Once Reagan assumed office in January, 1981, the constrictions on spending for space grew much more formidable, thanks to his massive tax cuts (going from a maximal marginal rate near 70% to 28%) and the $2.7 trillion defense spending spree (which combination was in fact responsible for converting us into a global debtor). Naturally, in this anemic and hostile (to space spending) fiscal environment the screws tightened even more on NASA and they were forced to lowball cost estimates and cut corners for future flights. The latter included ramping up an already overly ambitious launch schedule. If they didn’t do this, they’d be totally left out of the manned space budget. In these circumstances, the Challenger disaster must be understood and referenced- as the ultimate result of excessive cutting corners, and rushing launch schedules (the Challenger never should have been launched under those frigid conditions – and the O-ring risk had been noted by engineers at Morton Thiokol)
By 2011, and the final launch of the Space Shuttle Atlantis, the U.S. had basically reached its nadir in space exploration. Now, three years later, the U.S. is still dependent on the Russians to get crew to the Space Station. Without the Russians allowing our illustrious guys to "hitch hike" on the Soyuz, there wouldn't be any Americans in space.
To me, this 'beggar thy neighbor' motif, along with the capitulation of national manned space programs to the private sector, shows how far we have regressed in vision and acumen along with the symbols embodied by our collapsing bridges, sewer lines, water mains ......and the fouling of our air and water by natural gas fracking. Not to mention squandering nearly 80% of current budget expenditures since 1969 on military BS and other wars of choice (Iraq, Afghanistan.) We have thus become a nation in monumental decline, though pie-eyed, false hope pols and others brainwashed by PR refuse to see it.
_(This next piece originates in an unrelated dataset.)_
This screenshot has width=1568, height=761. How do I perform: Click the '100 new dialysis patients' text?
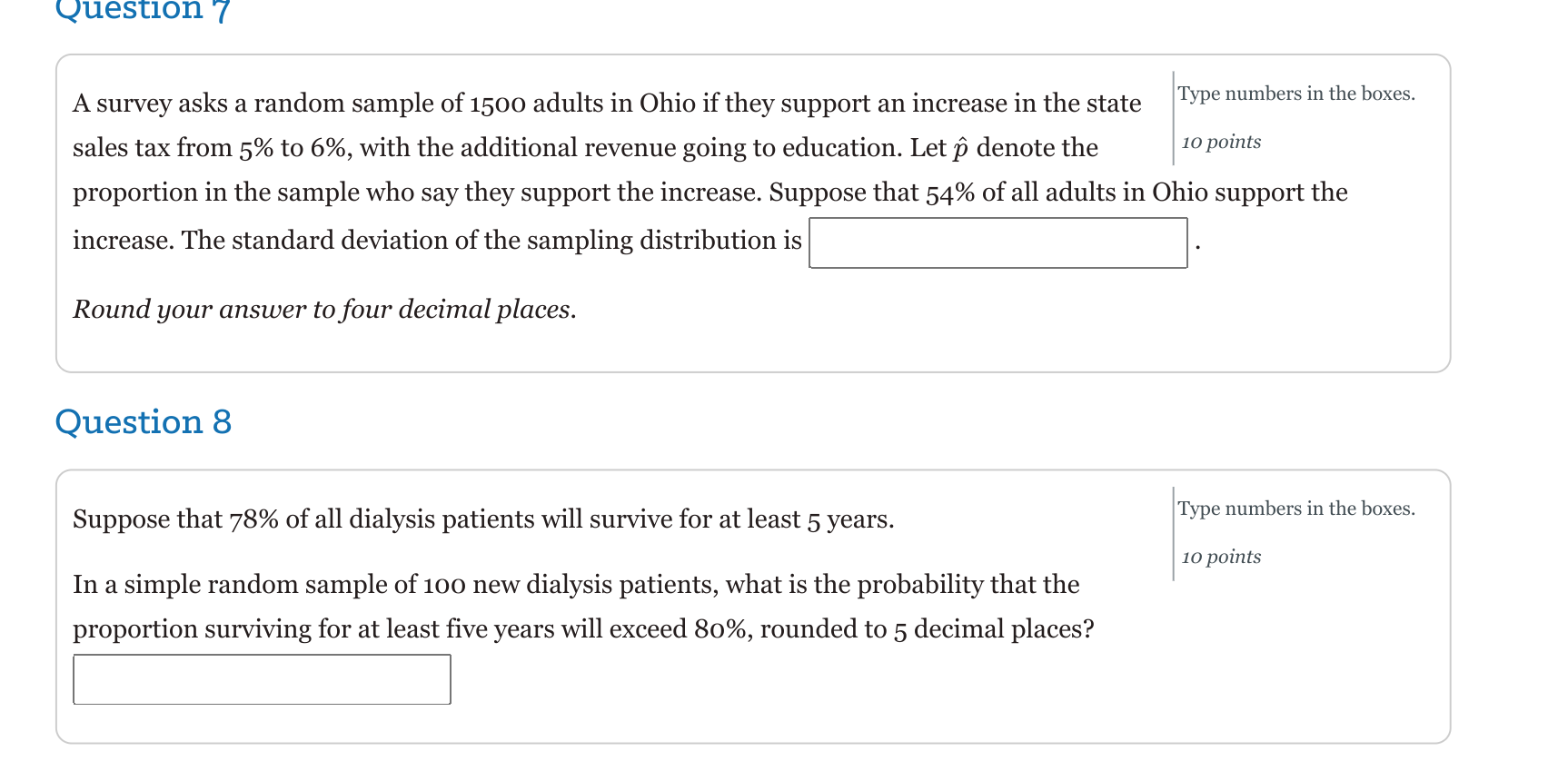571,584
U.S. space junkies, some of them, assert the U.S. will soon have its own program back, thanks to private outfits like Space-X. But from my vantage point, that is years away, if ever. I'd even be amazed if they have a manned craft ready to go to the IST in 3 years. (Robot craft are one thing, but you need lots of redundancy with manned craft and private companies are more likely to cut corners for profit.) I will bet it's more like five years, again, if ever. Space-X truth be told, is a pale imitation of the NASA -government funded space program we once had until too many wars of choice made it unaffordable.
To underscore my justifiable skepticism, I can refer to an April 7 article from The Denver Post to the effect Space X is filing suit against Colorado- based UAL which has an AIR FORCE contract worth $70b to use Russian-made rocket engines. Hmmmmm......wonder why that is? Because they're MORE RELIABLE! As a UAL spokesperson put it: "We've been using them (in Atlas rockets) for twenty years now".
So why - without meeting QA test criteria, would the AF give a contract to Space X? Well, because they don't believe that outfit is ready yet to handle its ELVP (Expendable Launch Vehicle Program) demands. Instead of squallering like brats and babies whose nappies are soiled, Elon Musk and Space X need to show- by meeting the Air Force's standards, how and when they can deliver better quality engines than the Russian ones used by UAL.
Most serious space junkies that I've talked to are appalled at how far we have receded in our space vision and the commitment to manned space exploration - which is emphatically not a 'gimmick' or ploy to hook the hoi polloi. It is the only means by which we can eventually leave this planet and colonize another world, because - as Isaac Asimov put it in his 1976 Barbados lecture: "Only a foolish species would leave all its eggs in one planetary basket."
Right on! Let's hope our species gets some smarts before the next 'planet killer' asteroid arrives.